Struggle Meals - "The Chicken or the Egg"

Prep Time
Cook Time


  • 3 tablespoons butter, plus more for greasing
  • 3 tablespoons all-purpose flour, plus more for mugs
  • 2 cups whole milk
  • ½ teaspoon kosher salt
  • ½ teaspoon black pepper
  • ¼ teaspoon ground nutmeg
  • 4 eggs, separated
  • Juice of 1 lemon, divided in 2
  • 1 ½ cups gruyere cheese, grated
  • ¼ cup chives, chopped
  • Zest of 1 lemon
  • 4 cups arugula
  • 4 slices bacon, cooked and torn
  • 2 tablespoons extra virgin oil
  • ½ teaspoon kosher salt


  1. Make the soufflés - Preheat oven to 375 degrees.
  2. Grease 4 mugs generously with butter. Sprinkle with flour and move each mug around in a circle to make sure all sides are covered. Then, with each mug, tap any extra flour out.
  3. In a saucepan on low heat, melt 3 tablespoons of butter. Whisk in flour until fully blended and smooth. Next, add milk and whisk until mixture is smooth and thickened. Stir in salt, pepper, and nutmeg.
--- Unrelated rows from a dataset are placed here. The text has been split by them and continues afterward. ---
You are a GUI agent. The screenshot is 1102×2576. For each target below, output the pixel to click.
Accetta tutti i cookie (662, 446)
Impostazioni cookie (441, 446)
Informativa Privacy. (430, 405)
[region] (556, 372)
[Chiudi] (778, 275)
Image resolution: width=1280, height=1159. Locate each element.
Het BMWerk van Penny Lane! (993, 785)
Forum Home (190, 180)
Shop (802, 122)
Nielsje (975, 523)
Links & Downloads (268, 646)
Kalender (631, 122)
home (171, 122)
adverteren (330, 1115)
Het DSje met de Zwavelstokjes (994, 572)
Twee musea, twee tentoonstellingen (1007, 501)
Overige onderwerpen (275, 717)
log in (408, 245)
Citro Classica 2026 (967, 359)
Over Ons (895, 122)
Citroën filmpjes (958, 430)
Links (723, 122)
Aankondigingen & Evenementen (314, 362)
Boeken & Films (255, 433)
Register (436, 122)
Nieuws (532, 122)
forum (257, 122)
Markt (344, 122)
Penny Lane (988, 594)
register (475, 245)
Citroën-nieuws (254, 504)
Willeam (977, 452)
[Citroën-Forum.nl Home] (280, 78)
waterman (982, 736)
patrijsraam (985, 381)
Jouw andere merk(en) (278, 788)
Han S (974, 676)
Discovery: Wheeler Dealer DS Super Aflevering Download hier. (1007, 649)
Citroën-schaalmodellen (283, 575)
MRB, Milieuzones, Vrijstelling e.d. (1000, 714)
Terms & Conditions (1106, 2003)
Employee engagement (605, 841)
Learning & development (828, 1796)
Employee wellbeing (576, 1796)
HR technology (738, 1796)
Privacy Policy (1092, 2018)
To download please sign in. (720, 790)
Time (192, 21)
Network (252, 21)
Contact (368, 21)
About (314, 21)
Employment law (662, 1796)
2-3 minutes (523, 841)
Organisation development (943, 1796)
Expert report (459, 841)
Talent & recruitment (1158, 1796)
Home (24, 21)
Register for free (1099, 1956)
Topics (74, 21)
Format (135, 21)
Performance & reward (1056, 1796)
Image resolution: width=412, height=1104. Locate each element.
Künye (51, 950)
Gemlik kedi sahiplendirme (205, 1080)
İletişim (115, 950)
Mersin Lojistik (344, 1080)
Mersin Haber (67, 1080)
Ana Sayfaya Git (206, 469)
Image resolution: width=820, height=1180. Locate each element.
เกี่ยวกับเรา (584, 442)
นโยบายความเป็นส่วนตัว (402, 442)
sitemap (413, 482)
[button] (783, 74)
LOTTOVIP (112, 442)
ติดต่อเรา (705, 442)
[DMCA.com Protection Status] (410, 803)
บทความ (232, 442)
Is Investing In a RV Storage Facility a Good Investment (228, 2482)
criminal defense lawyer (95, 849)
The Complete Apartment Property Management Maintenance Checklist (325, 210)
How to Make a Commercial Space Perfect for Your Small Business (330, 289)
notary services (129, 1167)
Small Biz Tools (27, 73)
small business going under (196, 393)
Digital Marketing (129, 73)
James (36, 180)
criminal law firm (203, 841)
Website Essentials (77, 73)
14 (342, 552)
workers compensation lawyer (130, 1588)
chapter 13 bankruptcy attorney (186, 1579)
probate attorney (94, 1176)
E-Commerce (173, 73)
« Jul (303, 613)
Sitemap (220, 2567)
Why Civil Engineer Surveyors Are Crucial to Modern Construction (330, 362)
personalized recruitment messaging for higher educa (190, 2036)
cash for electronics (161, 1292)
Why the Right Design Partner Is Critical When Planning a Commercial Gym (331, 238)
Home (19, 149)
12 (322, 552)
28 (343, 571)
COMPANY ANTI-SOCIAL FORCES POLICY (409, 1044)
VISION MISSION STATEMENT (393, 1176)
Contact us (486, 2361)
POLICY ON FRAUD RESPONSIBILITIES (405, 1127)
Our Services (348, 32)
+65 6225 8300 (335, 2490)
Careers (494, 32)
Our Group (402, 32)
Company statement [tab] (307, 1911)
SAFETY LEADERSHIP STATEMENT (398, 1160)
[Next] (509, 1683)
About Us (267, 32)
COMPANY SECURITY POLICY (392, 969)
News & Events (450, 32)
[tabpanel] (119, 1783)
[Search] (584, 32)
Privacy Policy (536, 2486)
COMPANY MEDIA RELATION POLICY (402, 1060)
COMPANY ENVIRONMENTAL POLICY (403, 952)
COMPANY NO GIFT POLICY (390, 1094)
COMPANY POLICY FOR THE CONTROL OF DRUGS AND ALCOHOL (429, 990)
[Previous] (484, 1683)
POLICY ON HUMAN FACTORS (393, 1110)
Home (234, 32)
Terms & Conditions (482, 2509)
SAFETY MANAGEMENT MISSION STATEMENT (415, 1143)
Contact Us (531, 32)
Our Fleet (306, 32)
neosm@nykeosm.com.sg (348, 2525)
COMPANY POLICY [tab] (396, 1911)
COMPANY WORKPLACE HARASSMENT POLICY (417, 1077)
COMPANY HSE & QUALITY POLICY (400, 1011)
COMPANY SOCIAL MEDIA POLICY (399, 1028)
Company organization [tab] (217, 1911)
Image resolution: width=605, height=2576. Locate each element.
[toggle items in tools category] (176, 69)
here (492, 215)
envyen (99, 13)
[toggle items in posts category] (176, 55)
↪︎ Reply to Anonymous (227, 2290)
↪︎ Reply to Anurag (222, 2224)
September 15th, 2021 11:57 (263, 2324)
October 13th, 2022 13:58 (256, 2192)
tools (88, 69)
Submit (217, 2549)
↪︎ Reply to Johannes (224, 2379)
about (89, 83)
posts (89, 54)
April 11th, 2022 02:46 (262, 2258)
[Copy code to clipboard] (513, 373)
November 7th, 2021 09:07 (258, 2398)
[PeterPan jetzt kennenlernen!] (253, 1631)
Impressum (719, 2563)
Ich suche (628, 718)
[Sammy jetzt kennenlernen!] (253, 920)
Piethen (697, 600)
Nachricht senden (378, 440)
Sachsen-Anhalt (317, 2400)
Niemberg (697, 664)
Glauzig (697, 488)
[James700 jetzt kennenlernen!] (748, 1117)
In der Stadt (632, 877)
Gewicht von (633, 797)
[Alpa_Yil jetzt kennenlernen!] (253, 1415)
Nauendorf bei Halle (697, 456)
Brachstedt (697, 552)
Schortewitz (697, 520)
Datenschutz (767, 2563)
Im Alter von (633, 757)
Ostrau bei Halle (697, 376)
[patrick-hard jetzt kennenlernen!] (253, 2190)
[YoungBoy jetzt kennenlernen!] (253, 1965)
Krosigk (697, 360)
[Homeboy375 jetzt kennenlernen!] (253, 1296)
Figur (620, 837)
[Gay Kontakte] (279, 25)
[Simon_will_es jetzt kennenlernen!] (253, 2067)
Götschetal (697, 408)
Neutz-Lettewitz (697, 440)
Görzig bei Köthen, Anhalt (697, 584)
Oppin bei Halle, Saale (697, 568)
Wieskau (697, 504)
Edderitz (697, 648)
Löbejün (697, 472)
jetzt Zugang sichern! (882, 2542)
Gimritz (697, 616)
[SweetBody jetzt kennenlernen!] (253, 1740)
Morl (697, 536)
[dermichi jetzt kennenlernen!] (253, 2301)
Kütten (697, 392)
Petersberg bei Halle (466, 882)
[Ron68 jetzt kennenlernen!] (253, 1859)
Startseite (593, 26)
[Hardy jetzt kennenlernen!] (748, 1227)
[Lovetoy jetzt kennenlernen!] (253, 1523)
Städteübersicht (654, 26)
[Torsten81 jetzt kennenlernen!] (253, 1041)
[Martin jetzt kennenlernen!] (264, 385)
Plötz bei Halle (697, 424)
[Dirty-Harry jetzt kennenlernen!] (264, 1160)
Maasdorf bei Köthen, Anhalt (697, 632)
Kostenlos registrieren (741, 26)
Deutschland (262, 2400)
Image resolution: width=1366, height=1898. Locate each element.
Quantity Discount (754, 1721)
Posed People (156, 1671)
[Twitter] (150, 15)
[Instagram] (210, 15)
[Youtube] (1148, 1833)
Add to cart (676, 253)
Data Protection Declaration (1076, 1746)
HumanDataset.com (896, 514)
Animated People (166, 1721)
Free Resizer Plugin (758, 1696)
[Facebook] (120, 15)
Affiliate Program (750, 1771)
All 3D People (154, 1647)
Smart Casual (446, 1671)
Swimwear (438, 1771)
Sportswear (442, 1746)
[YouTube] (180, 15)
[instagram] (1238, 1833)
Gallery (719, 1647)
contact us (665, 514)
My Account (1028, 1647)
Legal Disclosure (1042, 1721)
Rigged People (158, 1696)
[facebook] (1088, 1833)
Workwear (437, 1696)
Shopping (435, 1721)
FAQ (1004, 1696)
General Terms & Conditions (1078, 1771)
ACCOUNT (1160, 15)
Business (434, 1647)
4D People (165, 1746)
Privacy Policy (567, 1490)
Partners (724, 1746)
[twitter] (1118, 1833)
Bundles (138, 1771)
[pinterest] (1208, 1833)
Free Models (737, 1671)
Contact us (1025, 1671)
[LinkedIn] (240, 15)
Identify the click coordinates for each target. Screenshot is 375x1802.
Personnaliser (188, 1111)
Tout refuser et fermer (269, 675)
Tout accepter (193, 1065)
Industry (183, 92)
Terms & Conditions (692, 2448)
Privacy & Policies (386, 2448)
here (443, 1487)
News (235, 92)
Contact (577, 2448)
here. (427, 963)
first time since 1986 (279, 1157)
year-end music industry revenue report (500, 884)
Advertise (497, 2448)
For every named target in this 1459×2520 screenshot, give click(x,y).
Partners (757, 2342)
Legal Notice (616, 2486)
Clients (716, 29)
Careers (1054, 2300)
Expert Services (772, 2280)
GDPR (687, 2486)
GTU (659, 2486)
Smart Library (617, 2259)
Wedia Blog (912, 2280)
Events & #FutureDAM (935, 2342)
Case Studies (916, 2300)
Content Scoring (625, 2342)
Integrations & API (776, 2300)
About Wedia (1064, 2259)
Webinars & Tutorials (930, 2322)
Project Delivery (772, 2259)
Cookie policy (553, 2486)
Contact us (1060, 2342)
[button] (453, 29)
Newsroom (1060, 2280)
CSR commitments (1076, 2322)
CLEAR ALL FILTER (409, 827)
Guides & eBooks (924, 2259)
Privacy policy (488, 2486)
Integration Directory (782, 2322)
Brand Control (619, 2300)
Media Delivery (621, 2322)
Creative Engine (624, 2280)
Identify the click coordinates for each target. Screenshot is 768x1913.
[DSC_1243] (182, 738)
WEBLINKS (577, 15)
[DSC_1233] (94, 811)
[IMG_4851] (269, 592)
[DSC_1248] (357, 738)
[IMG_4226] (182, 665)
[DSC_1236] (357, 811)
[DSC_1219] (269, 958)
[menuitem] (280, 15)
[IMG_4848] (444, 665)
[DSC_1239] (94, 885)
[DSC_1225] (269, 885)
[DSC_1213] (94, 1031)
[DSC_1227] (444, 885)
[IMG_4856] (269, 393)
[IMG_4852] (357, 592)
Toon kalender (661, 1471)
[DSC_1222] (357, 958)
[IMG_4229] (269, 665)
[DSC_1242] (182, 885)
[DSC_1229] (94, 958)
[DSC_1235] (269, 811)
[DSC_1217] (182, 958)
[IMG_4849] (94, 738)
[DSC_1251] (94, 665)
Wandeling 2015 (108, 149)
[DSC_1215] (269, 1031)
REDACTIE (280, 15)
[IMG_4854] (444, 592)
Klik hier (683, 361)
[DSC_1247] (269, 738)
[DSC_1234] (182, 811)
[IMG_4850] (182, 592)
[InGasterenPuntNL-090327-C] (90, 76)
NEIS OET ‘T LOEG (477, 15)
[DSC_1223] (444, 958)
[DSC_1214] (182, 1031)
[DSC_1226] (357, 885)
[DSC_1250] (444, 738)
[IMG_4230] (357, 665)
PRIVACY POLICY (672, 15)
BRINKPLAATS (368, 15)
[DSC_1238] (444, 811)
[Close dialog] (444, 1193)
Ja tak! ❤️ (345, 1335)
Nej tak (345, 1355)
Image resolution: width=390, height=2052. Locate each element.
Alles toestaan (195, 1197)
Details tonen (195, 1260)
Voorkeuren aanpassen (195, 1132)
Remove from heat, set aside, and allow to cool slightly.
  4. In a mixing bowl, add yolks and whisk together. Next, slowly, add the white sauce, about a quarter of a cup at a time, while constantly stirring. Continue adding sauce and stirring until fully blended. Stir in chives and lemon zest.
  5. In a large bowl, add egg whites and juice of half a lemon. Whisk eggs until medium peaks, but not too dry. You still want a creamy looking texture. Next, pour egg whites into white sauce bowl. Gently, fold until just combined.
  6. Divide sauce between 4 mugs, about ¾ full as soufflés, will rise. Sprinkle with gruyere.
  7. On a baking sheet tray, place 4 mugs. Bake for 20 to 22 minutes, until golden brown. Do not open oven during this time.
  8. Make the salad - In the meantime, prepare the salad.
  9. In a large bowl, add arugula. Squeeze lemon juice over arugula. Sprinkle with salt and drizzle with oil. Toss together. Top with bacon.
  10. To assemble - Once soufflés are baked, remove from oven and eat immediately. Serve with salad.